O secretário de Produção e Comercialização do Ministério da Agricultura, Pedro de Camargo Neto, disse que os setores público e privado e a população precisam se unir para exigir que os Estados Unidos mudem drasticamente a sua política agrícola no âmbito da futura Área de Livre Comércio das Américas (Alca). Camargo Neto citou como exemplo o recente episódio da doença da ‘‘vaca louca’’, que de alguma forma contribuiu para que o governo canadense voltasse atrás nas restrições impostas contra a carne brasileira. ‘‘Ou temos uma união nacional ou não vamos avançar nesta luta contra a política agrícola norte-americana’’, disse o secretário em entrevista exclusiva à Agência Estado.

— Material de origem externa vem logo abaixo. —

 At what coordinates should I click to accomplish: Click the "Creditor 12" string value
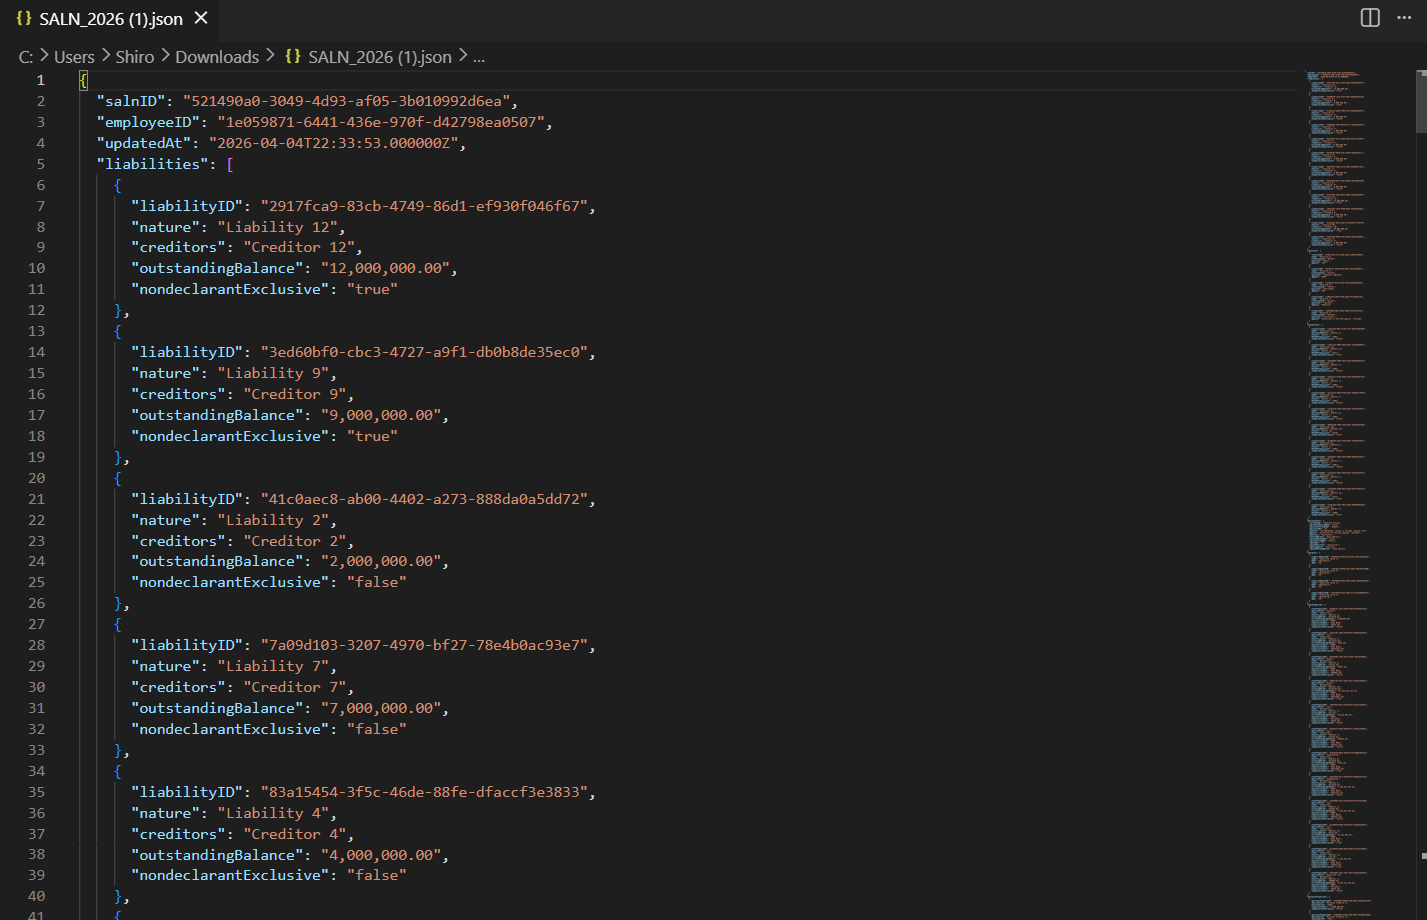(302, 247)
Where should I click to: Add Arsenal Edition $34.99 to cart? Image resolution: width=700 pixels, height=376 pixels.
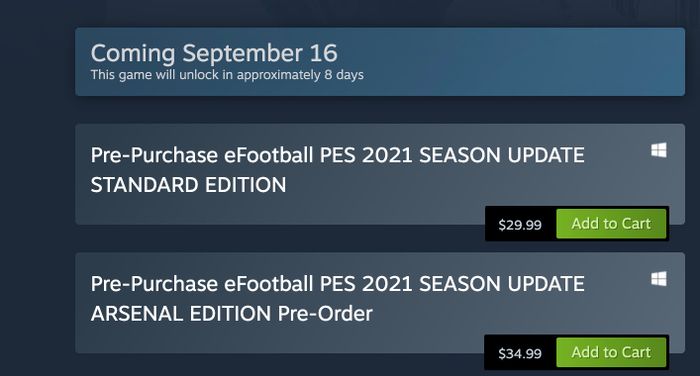(611, 352)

De acordo com ele, o embate no âmbito da Alca será complicado e muito difícil, principalmente nos temas relativos à questão agrícola. ‘‘Se não houver apoio popular e união de todos setores do agribusiness, para os pontos que queremos mudar, não teremos sucesso’’, advertiu. Os pontos aos quais Camargo Neto se refere são a alteração drástica na política de subsídios agrícolas e eliminação das barreiras não-tarifárias que impedem o ingresso de produtos agrícolas brasileiros no mercado norte-americano.
Camargo Neto criticou duramente a proposta dos setores privados canadense e norte-americano, de transferir estes temas para o âmbito das discussões na Organização Mundial de Comércio. ‘‘Na OMC o tema agrícola está avançando muito lentamente, o que não é de nosso interesse. O que podemos fazer é levar a questão agrícolas à OMC via avanços significativos na Alca’’, disse.
Para ele, a Alca passou a ser neste momento um caminho estratégico neste sentido, já que possibilita colocar em xeque toda política agrícola norte-americana. ‘‘Por isso, precisamos que este tema avance no âmbito da Alca. Se isso realmente ocorrer, acredito que a União Européia se sentiria também presssionada’’, afirmou.